> _What the task asks_: Could you restate the data word for word?
Material provided START
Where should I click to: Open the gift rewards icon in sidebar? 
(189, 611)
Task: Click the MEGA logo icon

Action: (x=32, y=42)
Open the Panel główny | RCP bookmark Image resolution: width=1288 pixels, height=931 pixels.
Material provided END
> _Result of this task_:
Where should I click to: Open the gift rewards icon in sidebar? 
(189, 611)
Task: Click the MEGA logo icon

Action: (x=32, y=42)
Open the Panel główny | RCP bookmark Image resolution: width=1288 pixels, height=931 pixels.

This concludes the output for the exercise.